Once again, we see elected Libertarians doing what Democrats don’t want to do and Republicans say they want to do and don’t: cut government waste.
As of November 2006, Lee County, FL now has a Libertarian majority on their Soil & Water Conservation Board. If any of you have wondered (as I have), “What could Libertarians possibly do on a Soil & Water Board?”, then read on:
Chairman Jack Tanner quickly moved through the agenda until he opened the floor to discuss the termination of the mobile irrigation laboratory and our two employees. The next 45 minutes or so were consumed by a series of earnest and emotional pleas by the government managers. Phrases like “millions of gallons wasted” and “billions of gallons saved” were used. Papers were pushed around with columns, charts and graphs. A case was cited in which an elderly, feeble, poor woman, unable to manage her lawn sprinklers, was “saved” by our wonderful program.

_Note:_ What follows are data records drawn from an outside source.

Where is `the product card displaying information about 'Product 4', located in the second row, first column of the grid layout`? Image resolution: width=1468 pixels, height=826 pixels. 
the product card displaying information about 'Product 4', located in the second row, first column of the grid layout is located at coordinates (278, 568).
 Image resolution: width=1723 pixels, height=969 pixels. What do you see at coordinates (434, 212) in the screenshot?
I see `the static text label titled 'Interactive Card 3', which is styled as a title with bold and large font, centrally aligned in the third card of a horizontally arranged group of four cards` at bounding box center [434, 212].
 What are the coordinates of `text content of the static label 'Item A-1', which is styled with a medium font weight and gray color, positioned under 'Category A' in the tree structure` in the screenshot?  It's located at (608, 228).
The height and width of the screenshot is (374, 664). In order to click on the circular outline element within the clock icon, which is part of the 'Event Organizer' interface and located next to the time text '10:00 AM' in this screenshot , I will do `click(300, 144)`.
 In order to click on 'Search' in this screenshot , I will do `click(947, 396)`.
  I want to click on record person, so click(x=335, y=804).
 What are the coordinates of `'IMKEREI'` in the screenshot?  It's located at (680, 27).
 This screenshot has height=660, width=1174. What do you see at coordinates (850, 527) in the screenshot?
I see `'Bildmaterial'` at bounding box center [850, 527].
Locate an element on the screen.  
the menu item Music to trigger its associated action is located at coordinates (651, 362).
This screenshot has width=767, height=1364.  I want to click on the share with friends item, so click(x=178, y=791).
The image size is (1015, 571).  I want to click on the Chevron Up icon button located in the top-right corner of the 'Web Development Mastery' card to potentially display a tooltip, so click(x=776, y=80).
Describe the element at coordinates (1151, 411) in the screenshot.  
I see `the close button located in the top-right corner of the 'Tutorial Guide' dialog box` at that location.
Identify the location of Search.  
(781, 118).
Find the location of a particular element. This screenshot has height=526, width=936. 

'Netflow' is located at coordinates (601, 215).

Yeah, how wonderful; I’m sure that old lady would have curled up and died without those lawn sprinklers. She would have had no way of properly watering her lawn without a “mobile irrigation laboratory.” Right. Whenever bureaucrats want to justify a wasteful program, they always trot out a little old lady, or children, or some other sympathetic figure and talk about how all these people are “saved” by this useless program. Sometimes I think politicians and bureaucrats should be constantly followed around by violin players.
The Cape Coral utilities manager was impressive and forceful. At one point he said, “Citizens don’t protect themselves so we have to.” He concluded, “You may as well keep this program because if you don’t we will find a way to continue, and the taxpayers won’t save a dime.”
Yikes! Sounds like the decision to build the new arena in Charlotte despite the voters voting it down, only this guy comes right out and says it! Well, at least he’s honest…
I have heard this threat before. For years myself and a small and determined alliance have successfully fought off a county sales tax. Lee County officials repeatedly scolded us saying, “If you kill this tax we’ll just find another way to raise taxes.” Ever since I was a child, threats and intimidation have provided me with the energy and determination to do the opposite and face the consequences.
I waited until everyone had their say. I started by telling a familiar but fictional story. I said, “Imagine county police coming to my home and taking my wife to jail in handcuffs because I failed to pay a fine for making unnecessary trips in my car and wasting gasoline. Imagine her living with a criminal record caused by a law she didn’t know existed.” I went on, “We don’t make criminals out of people who waste gasoline because we have a relatively free market in gasoline. We do make criminals out of people who waste water because we don’t have a free market in water distribution.”
Exactly! I’ll have to remember this story…
You can read the article here, and I have more comments below.
I turned my attention to both our employees and said, “I feel sad that I am about to vote to end your jobs but I am going to do what I believe is right, not what I think is nice.”
I now know how uncomfortable and awkward it feels to look government workers in the eye and tell them “You’re fired.” I felt sad for the two men whose income was lost and at the same time I felt exhilarated thinking of the thousands of taxpayers who will keep more of their own money.
See? Libertarians aren’t without compassion. I imagine it’s really hard to look anyone, even a government employee, in the eye and say, “Sorry, you don’t have a job anymore.” But this is about principles. And now, those two workers have the opportunity to work in the private sector doing something that actually matters! I really wonder if maybe, five years from now, they might be saying that this is the best thing that ever happened to them.
I looked around the room. Some looked bewildered. Some looked shocked. Our employees, Nik and Garry, were visibly angry. Garry was muttering something I’m glad I couldn’t hear. Jack called for a vote. Ron Edenfield brusquely pushed back his chair and stood, announcing, “Let the record show I don’t have time for this. … ” Ron walked out. Jack was unfazed. Paul Dinger voted to keep the service saying, “I don’t want to throw the baby out with the bath water.”
What if it’s Rosemary’s Baby? (Thank you, Harry Browne!)
Jack, Tom and I voted to end the program.
The government managers were mumbling to each other. I heard phrases like “this is unbelievable!” They stayed behind to discuss their next move.
I felt many conflicting emotions on my way out. As the day wore on I gradually realized that this was a dream come true. I am 49 years old. For 35 years I have complained about our intrusive and expensive government. Now I am government, and I am doing something about it. I have found my nirvana. Jack, Tom and I will do whatever we can to prevent other agencies from thwarting our attempts to reduce government waste and regulation. We owe this to the taxpayers and ourselves.
And the rest of us owe you three greatly for the example. Keep up the good fight!